The Korean Fiasco
James Randi --- Wizard (email@example.com)
Thu, 20 Jul 1995 18:58:00 -0400
BUT I DIDN'T DRINK THE WATER.....
A few weeks ago, I received an invitation to visit Seoul, Korea, for the
purpose of doing a TV program there. My agent, myself, and a representative
of "Guinness World Record Korea" exchanged endless faxes to arrange the
details of the contract, and experienced considerable problems with language
differences. Those we suffered through via fax were nothing compared to
what my friend Vikash and I were to undergo once we were in Seoul.
Nothing, but nothing, took place as planned. People would call, arrange to
meet me, and never show up. There was little, if any, understanding of what
I was there to do, though I'd gone into exquisite detail on the faxes. It
took us two days to discover that the Big Producer, Mr. Kim*, had been
misinformed; he thought I was a genuine psychic!
Well, that posed a major problem. I'd outlined 16 tricks-of-the-psychics I
would do, along with explanations. And I did them all at the production
meetings, to establish that they'd work. Everyone oooohed and ahhhhed, but
Kim was quite troubled. He finally announced that I would wear a silver
robe and hat, and declare it all to be the real thing. I counter-announced
that I'd do no such thing, and he could only get that costume onto my
corpse. Kim suggested that I say that some of what I did was fake, but most
of it was real. I said no. He told me I could say that most of what I did
was fake, but some was real. Nyet, nein, no, non. We were not at all happy
with each other, and Kim kept saying that the Korean people like to believe
that psychic stuff is real, and they would expect me to say that it is.
Note: Mr. Kim wasn't at all interested in the truth of the matter, but only
in what the Korean public wanted to hear. His lack of respect for their
dignity really annoyed me. And his confident declarations of psychic powers
that were, he said, part of the lives of Koreans, really depressed me. When
he ran on about a Korean girl who could read sealed envelopes -- and had
been "tested by scientists!" -- I offered to give her my fee for the
engagement if she could do it for me, just ONCE, but he waved away that
suggestion. We have an exprssion that involves putting up or shutting up,
but I think it would have been lost on the man.
Well, we did the show. The same tired old spoon-bending, ESP, compass-
moving, sealed-envelope reading, etc., and at the end I asked the audience --
through the interpreter -- how many believed that what they'd seen was
genuine. Most of the hands went up. I told them that it had all been
tricks, and there was a hush.

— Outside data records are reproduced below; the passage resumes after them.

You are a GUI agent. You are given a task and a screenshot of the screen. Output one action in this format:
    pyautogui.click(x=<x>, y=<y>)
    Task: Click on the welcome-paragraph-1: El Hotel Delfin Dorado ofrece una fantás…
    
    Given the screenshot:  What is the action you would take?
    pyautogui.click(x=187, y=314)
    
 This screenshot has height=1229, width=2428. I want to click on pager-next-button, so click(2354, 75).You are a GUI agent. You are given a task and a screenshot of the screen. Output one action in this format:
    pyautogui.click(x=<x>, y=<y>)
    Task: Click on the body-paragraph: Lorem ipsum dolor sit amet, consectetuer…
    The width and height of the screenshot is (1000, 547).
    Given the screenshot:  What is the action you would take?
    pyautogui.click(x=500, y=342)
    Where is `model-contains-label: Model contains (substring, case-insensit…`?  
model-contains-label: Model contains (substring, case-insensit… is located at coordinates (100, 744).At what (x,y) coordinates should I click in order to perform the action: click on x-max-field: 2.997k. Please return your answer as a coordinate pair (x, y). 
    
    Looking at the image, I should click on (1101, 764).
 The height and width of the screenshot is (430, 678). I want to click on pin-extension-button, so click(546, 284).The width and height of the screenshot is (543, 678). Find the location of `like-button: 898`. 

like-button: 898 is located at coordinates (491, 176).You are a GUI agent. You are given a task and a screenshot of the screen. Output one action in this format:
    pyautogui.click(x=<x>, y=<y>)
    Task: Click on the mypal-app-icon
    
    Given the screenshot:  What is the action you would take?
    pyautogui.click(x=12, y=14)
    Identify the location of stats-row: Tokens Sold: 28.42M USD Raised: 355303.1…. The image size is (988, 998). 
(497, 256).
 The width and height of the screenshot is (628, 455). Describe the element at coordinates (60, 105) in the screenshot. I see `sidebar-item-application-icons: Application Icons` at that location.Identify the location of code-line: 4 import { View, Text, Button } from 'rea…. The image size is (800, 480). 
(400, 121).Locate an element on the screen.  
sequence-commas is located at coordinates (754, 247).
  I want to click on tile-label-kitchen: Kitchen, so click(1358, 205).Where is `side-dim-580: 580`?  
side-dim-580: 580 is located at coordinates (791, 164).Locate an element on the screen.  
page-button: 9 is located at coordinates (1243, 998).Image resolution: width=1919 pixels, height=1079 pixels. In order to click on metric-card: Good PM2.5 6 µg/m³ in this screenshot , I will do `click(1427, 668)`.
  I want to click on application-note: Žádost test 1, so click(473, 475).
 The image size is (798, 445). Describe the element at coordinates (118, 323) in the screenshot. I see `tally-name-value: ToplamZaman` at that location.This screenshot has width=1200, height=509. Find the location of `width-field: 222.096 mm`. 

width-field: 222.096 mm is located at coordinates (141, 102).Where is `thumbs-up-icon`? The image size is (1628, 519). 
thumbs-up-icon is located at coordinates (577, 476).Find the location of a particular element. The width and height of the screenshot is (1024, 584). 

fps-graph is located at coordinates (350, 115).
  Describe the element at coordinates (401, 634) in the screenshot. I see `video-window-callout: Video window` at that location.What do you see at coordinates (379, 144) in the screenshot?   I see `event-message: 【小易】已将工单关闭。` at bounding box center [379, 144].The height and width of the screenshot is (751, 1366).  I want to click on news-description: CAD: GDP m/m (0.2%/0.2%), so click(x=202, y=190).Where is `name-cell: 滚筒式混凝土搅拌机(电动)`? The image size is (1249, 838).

MNind you, I THINK that's what was told them
by the interpreter, but I can't be sure. I'll get a report after the show
is aired September 9th.
I was supposed to have been paid immediately following the taping, but
someone had forgotten to go to the bank. As I'd suspected for two days,
they were going to try to stiff me for the money. Well, this old trouper
didn't get into the business yesterday, and that wasn't going to work.
The next day, as usual, those who were supposed to show up at the hotel
didn't make an appearance. I wasn't at all surprised. We were taken to the
airport to await the money. Let me take you back to the night before, when
I managed to discover (I have ways) that the Guinness chap had bank checks
in the exact, correct and full amount, on his person. That same young man
now sat with us awaiting a person who we all knew would never appear. He
finally announced, 45 minutes before the flight, that he had some money for
me, but that only half of it was there. Gee, what a pity. I told him that
I would postpone my flight until the following day, and wait at the hotel
for the rest of the payment. That didn't seem to be too acceptable to him,
but he just didn't seem to know where he'd get the rest of the money. I
suggested he look carefully in his memo case (where I already knew the rest
of it was), and lo! he found it. I accepted the rest of my money, and we
headed for the aircraft.
Not a good experience, at all. Korea is deeply into supernatural beliefs,
and the press supports that angle shamelessly. After the department store
collapse a few weeks ago, dowsers and other fakers were called in to find
bodies, alive and dead. Everyone was shaking sticks and pendulums all over
the place, and when one of the indicated spots yielded a person, everyone
got excited. They ignored the hundreds of bad guesses and the subsequent
waste of time and effort.
I can't picture my going back to Korea in the near future.